**Aim of the task**: This exercise calls for the whole listing to be given again exactly, without images.

**Supplied records**:
=== Begin Enclosure ===

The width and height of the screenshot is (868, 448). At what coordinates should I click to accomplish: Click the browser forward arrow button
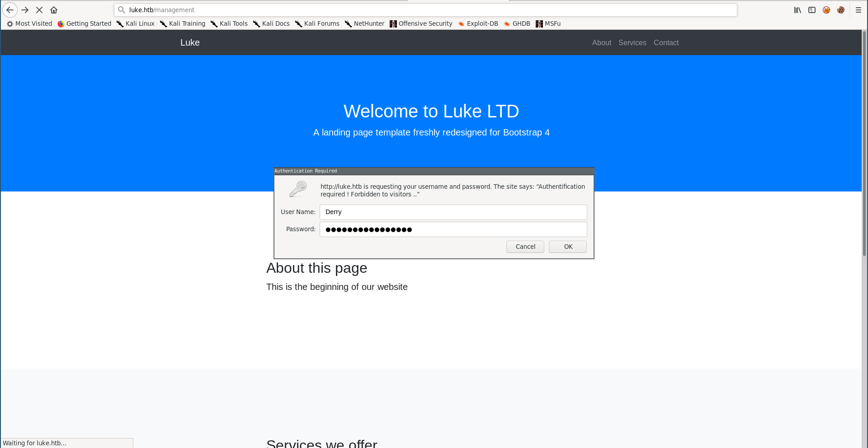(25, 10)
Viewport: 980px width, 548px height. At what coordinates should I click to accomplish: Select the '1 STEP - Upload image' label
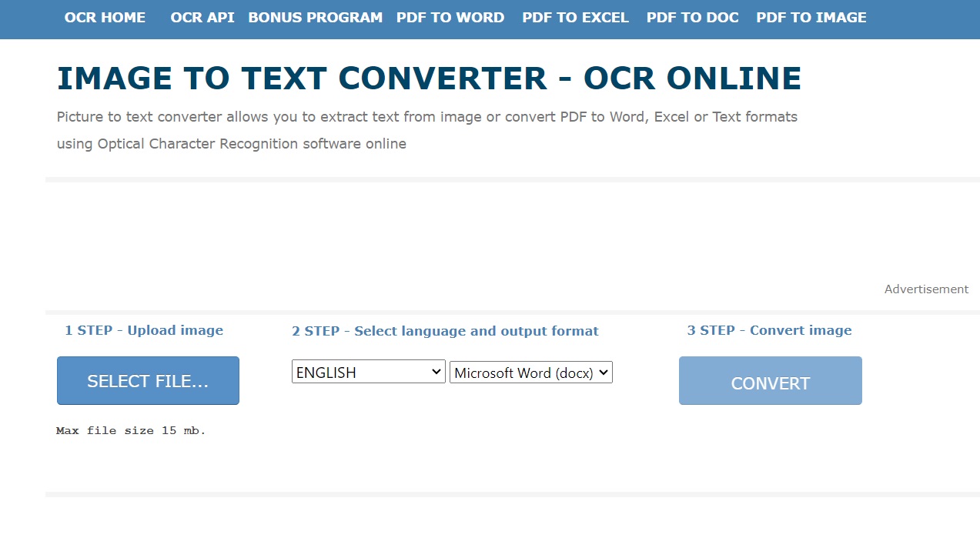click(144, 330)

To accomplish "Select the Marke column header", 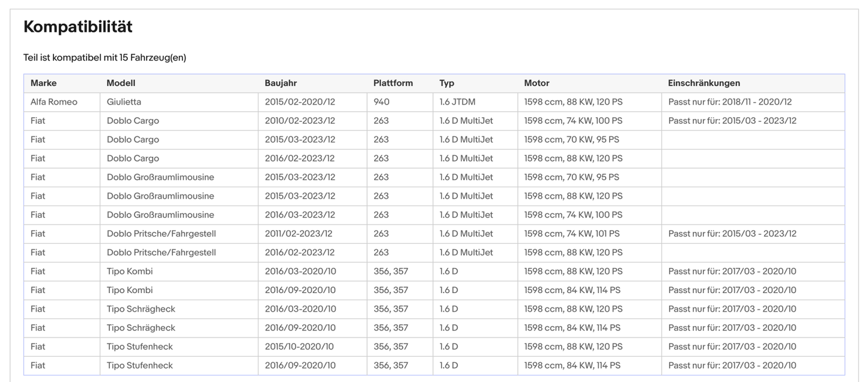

=== End Enclosure ===

**Answer area**:
The width and height of the screenshot is (868, 448). At what coordinates should I click to accomplish: Click the browser forward arrow button
(25, 10)
Viewport: 980px width, 548px height. At what coordinates should I click to accomplish: Select the '1 STEP - Upload image' label
click(144, 330)

To accomplish "Select the Marke column header", 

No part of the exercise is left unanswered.